Blair v. Wallace

California Supreme Court
Blair v. Wallace, 21 Cal. 317 (Cal. 1863)
Field

Blair v. Wallace

Opinion of the Court

Field, C. J. delivered the opinion of the Court

Norton, J. concurring.

It appears from the recitals of the submission entered into between the parties, that in December, 1858, the defendant purchased of Henry Blair, one of the plaintiffs, certain real estate situated in the county of Sacramento, and gave Ms promissory note for the purchase money; that in July, 1859, the defendant sold and conveyed a portion of the premises to James Blair, the other plaintiff; that upon the last sale certain conditions were to be performed ; and that various and sundry misunderstandings and disagreements existed between the parties “ concerning the said transactions.” The submission was of all and every matter of dispute arising from or growing out of the transactions aforesaid.” The award of the arbitrators was, that James Blah’ pay to the defendant the sum of nine hundred and sixty-four dollars; and that the defendant execute to him a good and sufficient deed of the property purchased, in December, 1858, of Henry Blair, and deliver possession of the same, together with the personal property thereon, and forever afterwards refrain from disturbing the possession of the grantee. This award the defendant moved to vacate, on the alleged ground that the arbitrators exceeded their authority in passing upon matters not submitted to them, and in passing upon a question of title to real property. The motion was denied, and in this respect, we think, the ruling of the Court was correct.
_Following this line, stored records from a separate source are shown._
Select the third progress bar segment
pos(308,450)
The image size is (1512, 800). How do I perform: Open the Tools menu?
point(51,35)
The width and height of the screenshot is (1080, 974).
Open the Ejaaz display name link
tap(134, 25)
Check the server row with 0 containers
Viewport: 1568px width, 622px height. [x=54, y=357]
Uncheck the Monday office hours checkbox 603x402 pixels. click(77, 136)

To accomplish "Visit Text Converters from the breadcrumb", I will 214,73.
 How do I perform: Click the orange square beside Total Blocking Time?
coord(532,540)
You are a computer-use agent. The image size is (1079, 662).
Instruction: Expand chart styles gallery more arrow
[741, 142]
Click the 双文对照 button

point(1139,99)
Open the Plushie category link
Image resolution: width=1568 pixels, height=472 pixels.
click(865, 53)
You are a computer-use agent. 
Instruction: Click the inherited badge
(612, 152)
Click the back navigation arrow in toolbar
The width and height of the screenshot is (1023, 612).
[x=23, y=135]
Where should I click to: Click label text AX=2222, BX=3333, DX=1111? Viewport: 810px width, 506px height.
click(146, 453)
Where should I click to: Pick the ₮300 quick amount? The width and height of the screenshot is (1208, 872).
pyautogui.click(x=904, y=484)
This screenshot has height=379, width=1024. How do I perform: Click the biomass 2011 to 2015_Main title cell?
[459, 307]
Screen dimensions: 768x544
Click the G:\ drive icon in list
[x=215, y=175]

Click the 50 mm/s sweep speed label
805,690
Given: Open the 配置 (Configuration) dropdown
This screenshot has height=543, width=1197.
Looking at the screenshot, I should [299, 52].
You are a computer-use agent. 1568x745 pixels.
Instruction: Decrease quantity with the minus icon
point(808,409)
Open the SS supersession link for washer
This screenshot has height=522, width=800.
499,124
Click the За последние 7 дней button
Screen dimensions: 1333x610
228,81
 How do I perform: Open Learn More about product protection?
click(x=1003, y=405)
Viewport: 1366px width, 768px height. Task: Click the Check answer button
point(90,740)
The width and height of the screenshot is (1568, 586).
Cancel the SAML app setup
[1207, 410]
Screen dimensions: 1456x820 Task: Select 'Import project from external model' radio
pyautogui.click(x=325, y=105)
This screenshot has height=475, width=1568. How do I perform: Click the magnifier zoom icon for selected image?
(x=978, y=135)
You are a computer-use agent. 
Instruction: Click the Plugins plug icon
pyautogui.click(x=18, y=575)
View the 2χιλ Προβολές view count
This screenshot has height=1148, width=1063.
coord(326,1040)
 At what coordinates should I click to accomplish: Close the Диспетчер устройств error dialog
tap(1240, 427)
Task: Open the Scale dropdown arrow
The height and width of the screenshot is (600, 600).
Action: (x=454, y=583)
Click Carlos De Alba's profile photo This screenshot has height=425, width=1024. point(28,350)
The matters awarded, so far as we can perceive, are embraced within the general terms of the submission. We cannot, it is true, *321affirm, that a conveyance of the property designated, or its possession, were within the contemplation of the parties. Yet they may have been the very matter in dispute, about which the whole disagreement between them arose. It lies with the parties objecting to the award to show affirmatively that it embraces matters not in fact submitted, and this they have not done.

It does not appear that any question of title was involved in the matters determined. If the parties had agreed, as may have been the case, to execute a conveyance, the award only amounts to a decision that they carry the agreement into effect. “ The law is well settled,” says the Supreme Court of New York, “ that where the parties might, by their own act, transfer real property, or exercise any act of ownership with respect to it, they may refer any disputes concerning it to the decision of arbitrators, who may order the same acts to be done which the parties themselves might do by agreement.” (Cox v. Jagger, 2 Cowen, 649 ; see, also, Kyd on Awards, 61.) The statute of this State does not change the law in this respect.

Judgment affirmed.

Reference

Full Case Name
BLAIR v. WALLACE
Cited By
4 cases
Status
Published
Syllabus
Where an award is objected to on the ground that it embraces matters not in fact submitted, though within the general terms of the submission, it lies with the objecting party to show affirmatively in what the arbitrators have exceeded their authority. Without such showing the award will be sustained. Thus, where the agreement of submission recited a sale and resale of certain lands, out of which transaction disputes and misunderstandings had arisen, and the submission was of “ all and every matter of dispute arising from or growing out of the transaction, aforesaid,” an award that one party receive from the other a certain amount of money and convey to him the lands mentioned, is prima facie authorized by the submission. Wherever parties may by their own act transfer real property, or exercise any act of ownership with regard to it, they may refer any disputes concerning it to the decision of arbitrators, who may order the same acts to be done which the parties themselves might do by agreement. This was the rule at common law and is not altered by section three hundred and eighty of the Practice Act.